>>>

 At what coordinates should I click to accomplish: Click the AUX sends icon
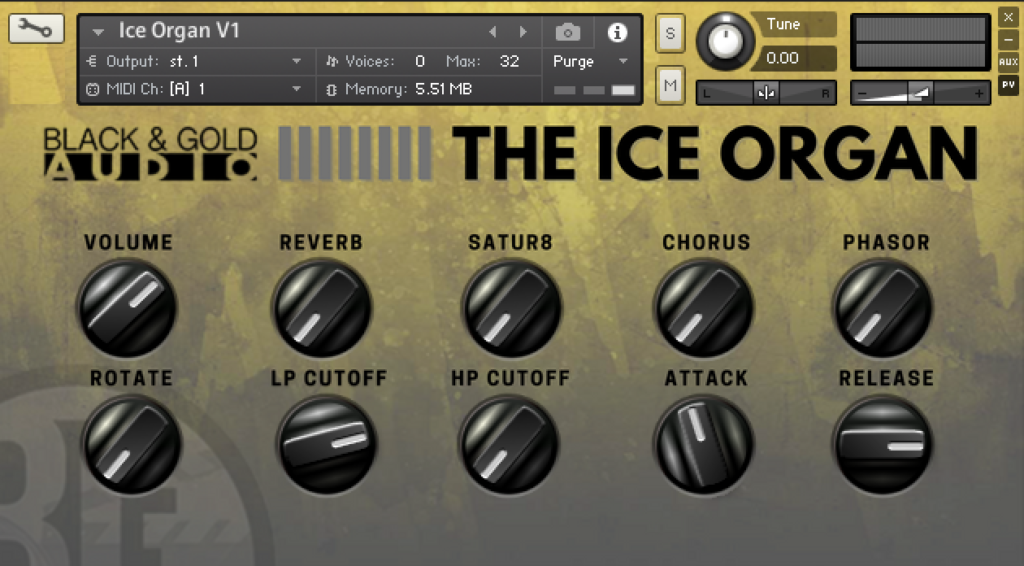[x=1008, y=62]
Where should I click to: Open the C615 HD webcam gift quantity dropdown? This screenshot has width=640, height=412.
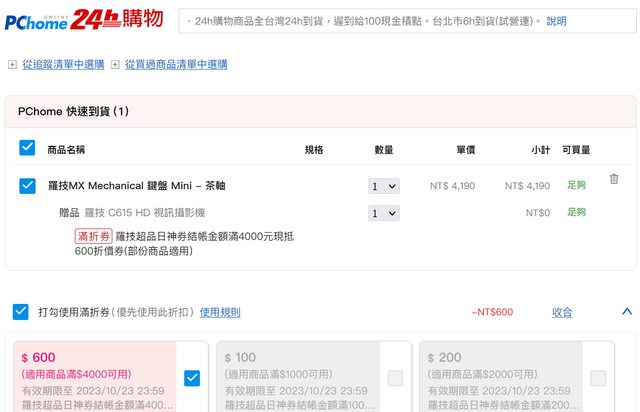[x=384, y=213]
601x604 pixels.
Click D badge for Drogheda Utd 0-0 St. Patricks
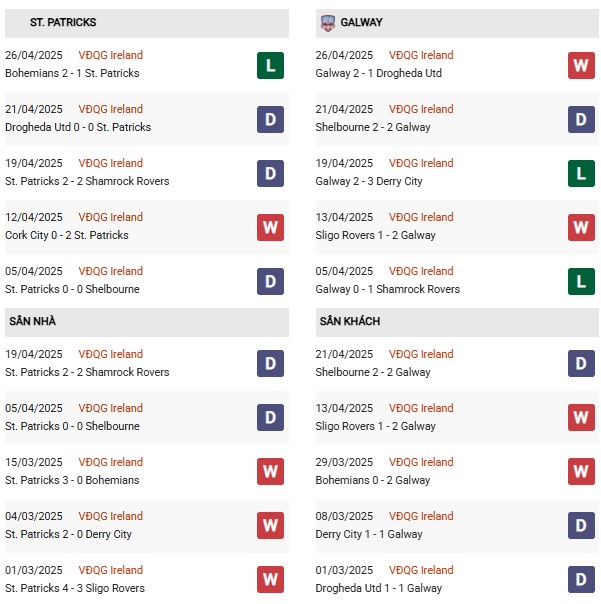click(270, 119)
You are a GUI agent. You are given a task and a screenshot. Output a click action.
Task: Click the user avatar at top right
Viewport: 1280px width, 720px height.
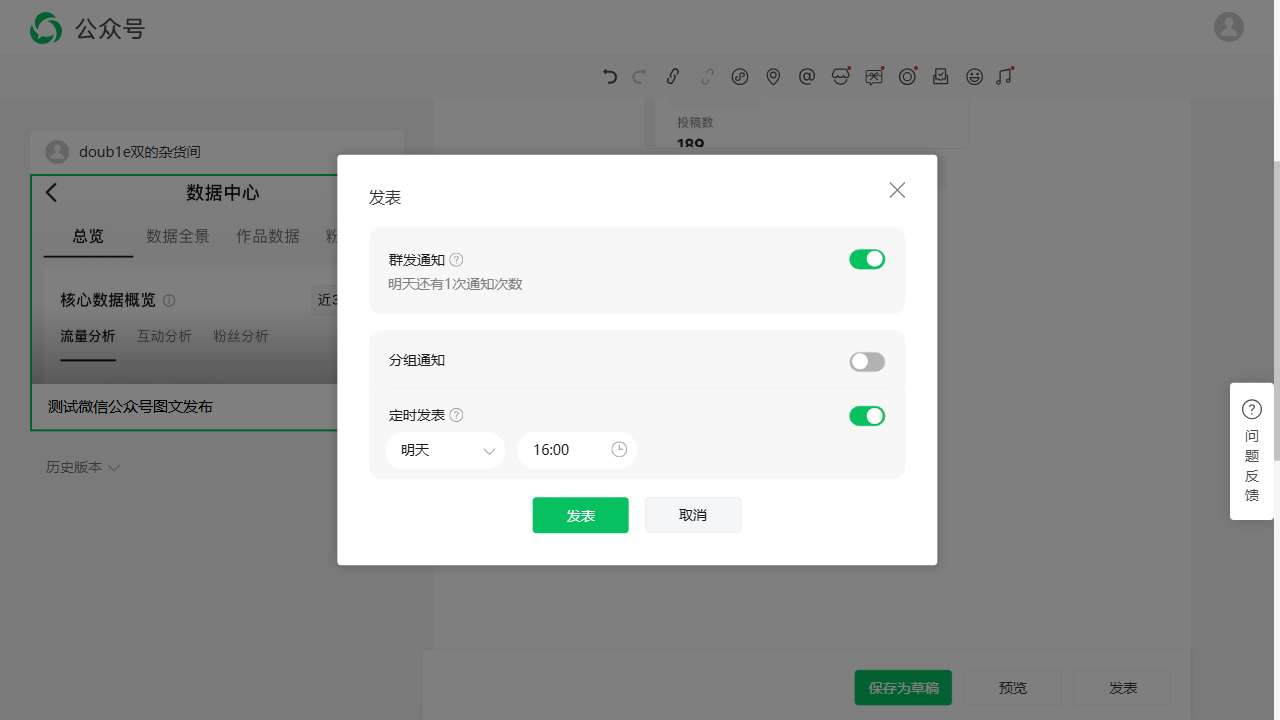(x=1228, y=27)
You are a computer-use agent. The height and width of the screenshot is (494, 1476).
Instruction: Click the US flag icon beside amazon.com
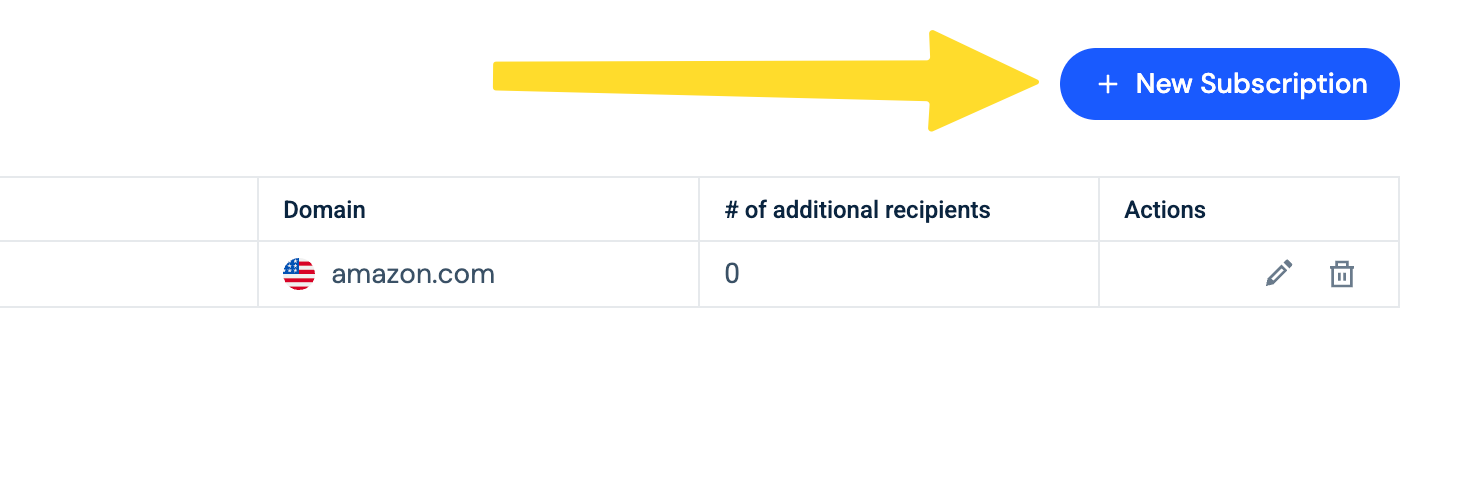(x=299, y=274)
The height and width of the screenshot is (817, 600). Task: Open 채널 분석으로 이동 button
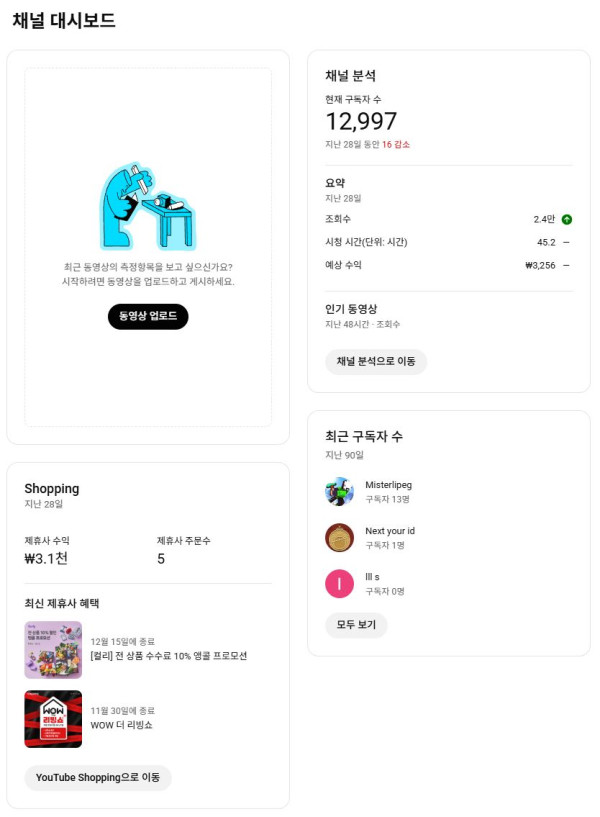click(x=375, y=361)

<<<
>>>

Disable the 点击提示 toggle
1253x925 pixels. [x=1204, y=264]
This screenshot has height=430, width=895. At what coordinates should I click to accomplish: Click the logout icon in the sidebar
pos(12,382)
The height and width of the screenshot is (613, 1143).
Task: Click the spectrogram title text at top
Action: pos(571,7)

<<<

**WHAT IS BEING ASKED**. Among the lines above, find those with the string "agent" and copy them.

**RESULT BELOW**.
You are a GUI agent. You are given a task and a screenshot. Output a click action.
You are a computer-use agent. The height and width of the screenshot is (494, 1476).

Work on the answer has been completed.